Oh well! Undeterred I traced through the Movim code to figure out where the information eventually ended up. Somewhere in the code Movim must use these exchanged addresses to establish the voice connection. Eventually I got down to a line in the front-end JavaScript that just took the result, changed it from the format of the data and then called setRemoteDescription on some peer connection object. That's part of the WebRTC APIs. Crap.

Detour 1: WebRTC

WebRTC is a set of APIs supported by modern web browsers that allow users to establish peer-to-peer connections. Normally when a user is visiting a webpage, even a page that gives the appearance of interacting with other users, that interaction is actually done through the web server. To illustrate the difference, let's assume that two people, named Romeo and Juliet, are using a webpage to chat. Romeo visits the webpage; contacting the server and requesting the chat page, which is sent to his browser to show him a box to type things in and the messages he's already received. He sees a new message from Juliet, so he types his response into the box and hits send. What actually happens is that Romeo's browser sends the message he typed to the server along with information about who should receive the message. The server will take the new message and store it along with the other messages in the list of messages Juliet has received. At some point in the future Juliet will load this page and in doing so the server will send her all the messages that have been stored for her, including this new one. If the site is fancy, she won't even have the refresh the page to get them! Maybe it's periodically asking the server if there are any new messages so long as she's on the page, or maybe there's even a WebSocket waiting to be pushed messages, but in either case Romeo's message goes from his computer, through the server to get stored, and then is retrieved from that server when Juliet's computer requests the messages.

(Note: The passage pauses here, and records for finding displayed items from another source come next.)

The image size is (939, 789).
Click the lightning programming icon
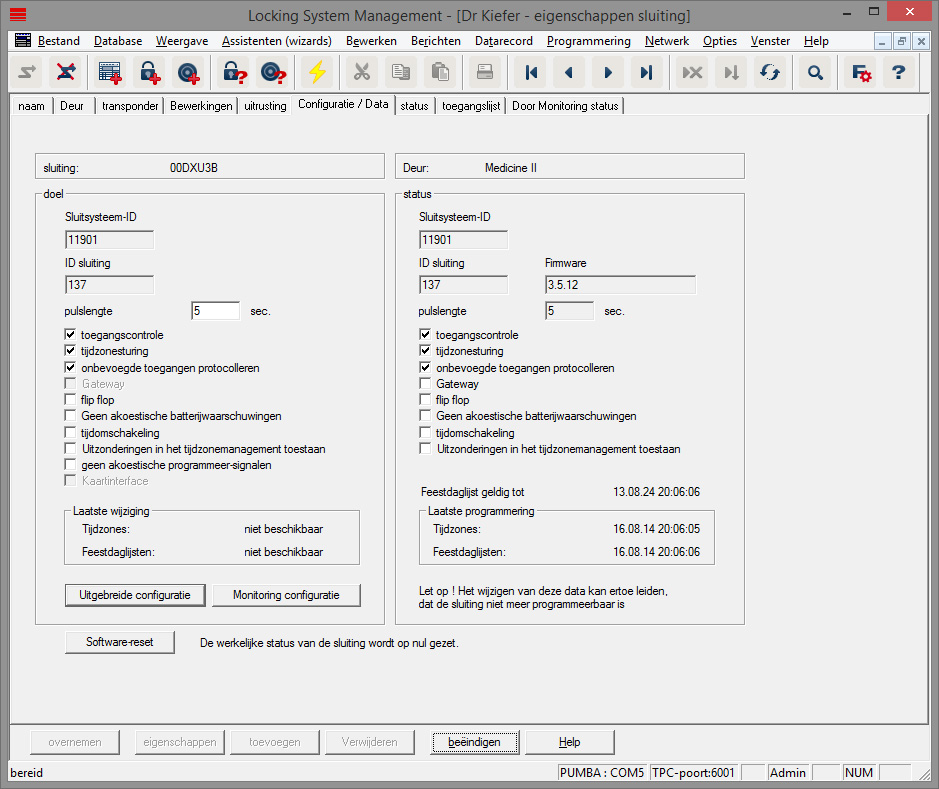coord(317,72)
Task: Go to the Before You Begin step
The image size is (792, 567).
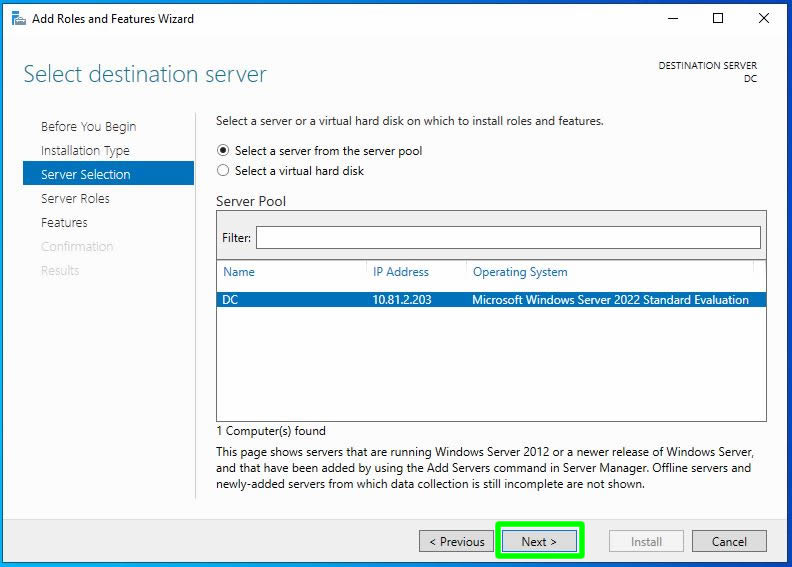Action: click(88, 127)
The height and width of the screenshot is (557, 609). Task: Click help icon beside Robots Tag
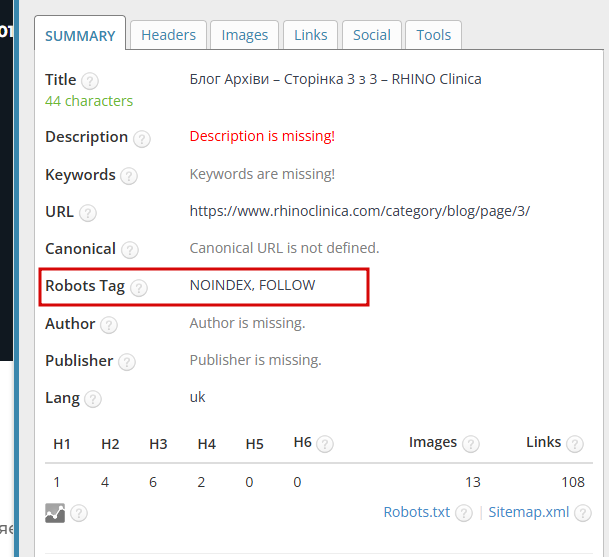138,288
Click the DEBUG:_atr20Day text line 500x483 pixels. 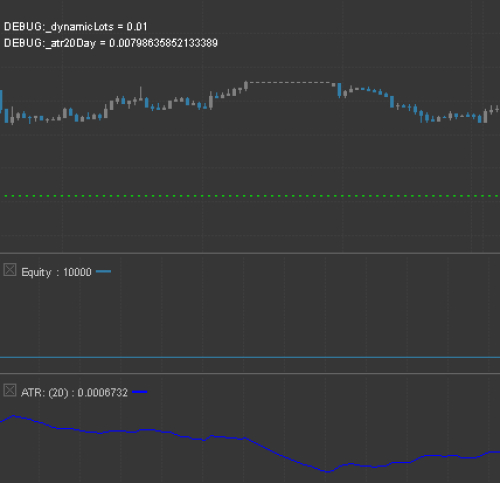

That's fine for occasional, short, bits of text or even the occasional picture. But if we imagine that Romeo instead wanted to start an audio or video chat, that's a whole other thing. First of all, it's a lot more data and it's constantly generating more and more data as the call goes on. And that information is actually doubled, because Romeo has to send it to the server, and then the server has to put it somewhere, and then Juliet has to also pull it back down. So it would be nice for the server operator if they could send the messages directly to each other, rather than involving the server.

The second reason is latency, or how long it takes for a sent bit of data to be received. Even if the server could handle all the data Romeo was sending it, it will usually take longer for the data to go from Romeo, up to the server, then from the server down to Juliet, versus just going directly from Romeo to Juliet.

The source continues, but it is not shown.